Sam Sutherland Liveblogs The American Election From Warner Robins, Georgia
7:24: Arrive with the Flatliners in Warner Robins, Georgia, a town none of us have ever heard of. The bar they’re playing tonight is called Crickets, and is full of rednecks playing pool. It, unsurprisingly, has no internet and is playing FOX News on the television while country music blares. I am informed by the promoter of the show that this town exists soley to support a U.S. Air Force Base down the street. I am currently sitting outside a closed Liberty Tax Service office stealing internet and watching CNN online while a bunch of dudes in army fatigues stare at me. Tonight is going to be fucking weird.

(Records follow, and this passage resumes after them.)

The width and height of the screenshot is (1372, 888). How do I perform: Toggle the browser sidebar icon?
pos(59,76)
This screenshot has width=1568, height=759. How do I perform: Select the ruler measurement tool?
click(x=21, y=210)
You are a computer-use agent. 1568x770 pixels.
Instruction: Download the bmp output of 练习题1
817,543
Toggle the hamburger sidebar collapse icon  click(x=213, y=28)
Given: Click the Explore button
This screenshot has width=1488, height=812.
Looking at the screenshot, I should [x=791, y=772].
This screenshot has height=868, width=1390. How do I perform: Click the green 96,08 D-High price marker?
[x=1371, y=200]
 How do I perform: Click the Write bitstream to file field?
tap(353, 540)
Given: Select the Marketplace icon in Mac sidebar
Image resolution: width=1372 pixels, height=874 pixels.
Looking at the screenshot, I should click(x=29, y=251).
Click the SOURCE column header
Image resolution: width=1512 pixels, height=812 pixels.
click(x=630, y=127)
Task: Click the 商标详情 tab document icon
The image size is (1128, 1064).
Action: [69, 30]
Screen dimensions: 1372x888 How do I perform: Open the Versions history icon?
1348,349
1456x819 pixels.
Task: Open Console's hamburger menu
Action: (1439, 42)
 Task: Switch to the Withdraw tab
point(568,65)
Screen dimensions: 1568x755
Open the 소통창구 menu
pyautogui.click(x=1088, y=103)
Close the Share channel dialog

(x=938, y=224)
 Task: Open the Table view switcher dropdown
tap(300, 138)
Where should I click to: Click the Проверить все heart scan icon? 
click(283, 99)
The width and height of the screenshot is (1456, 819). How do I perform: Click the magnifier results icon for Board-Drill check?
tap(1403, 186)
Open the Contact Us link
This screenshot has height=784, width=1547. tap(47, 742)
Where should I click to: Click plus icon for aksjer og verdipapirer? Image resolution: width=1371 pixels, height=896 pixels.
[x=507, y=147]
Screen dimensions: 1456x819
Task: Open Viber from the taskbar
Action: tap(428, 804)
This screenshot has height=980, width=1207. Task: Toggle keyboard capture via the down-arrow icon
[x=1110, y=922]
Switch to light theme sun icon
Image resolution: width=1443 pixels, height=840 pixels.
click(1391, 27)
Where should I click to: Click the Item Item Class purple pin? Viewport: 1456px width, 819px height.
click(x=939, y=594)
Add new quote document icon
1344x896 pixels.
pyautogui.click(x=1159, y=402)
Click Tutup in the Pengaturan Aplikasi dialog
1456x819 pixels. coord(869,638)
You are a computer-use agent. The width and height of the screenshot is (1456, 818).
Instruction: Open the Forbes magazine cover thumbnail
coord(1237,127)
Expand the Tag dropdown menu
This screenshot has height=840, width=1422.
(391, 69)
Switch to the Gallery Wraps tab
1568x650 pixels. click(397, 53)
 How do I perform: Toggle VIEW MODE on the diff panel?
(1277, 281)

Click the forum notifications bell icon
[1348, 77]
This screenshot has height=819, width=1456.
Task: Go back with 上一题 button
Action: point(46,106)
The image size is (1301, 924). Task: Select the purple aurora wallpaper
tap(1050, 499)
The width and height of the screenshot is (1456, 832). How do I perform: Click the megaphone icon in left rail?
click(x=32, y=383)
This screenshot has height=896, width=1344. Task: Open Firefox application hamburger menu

7:36: Things are getting uncomfortable in the parking lot. This town looks a lot like Markham or any vast suburban expanse; wide streets, no sidewalks, an Ole Times Country Buffet, etc. So imagine someone pecking away at a keyboard or watching video in front of a closed-up Laser Quest in Richmond Hill. Weird, right? Time to see if Captain Jack’s Crab Shack and Billiards across the street has internet?
8:03: What’s up Captain Jack’s. The billiard part is way hardcore and doesn’t get internet. The family restaurant with children’s play area and arcade? Yup. Also, all-you-can-eat snow crab legs. But that shit’s $18.95, so fuck that. I’m drinking Budweiser and getting a grilled cheese sandwich. Cool.
8:23: Sandwich is good.
8:25: It’s really easy to forget what this means to people when it’s reduced to me blogging about my grilled cheese and jokes about countries you can see from your house. But fuck. This feels important, right?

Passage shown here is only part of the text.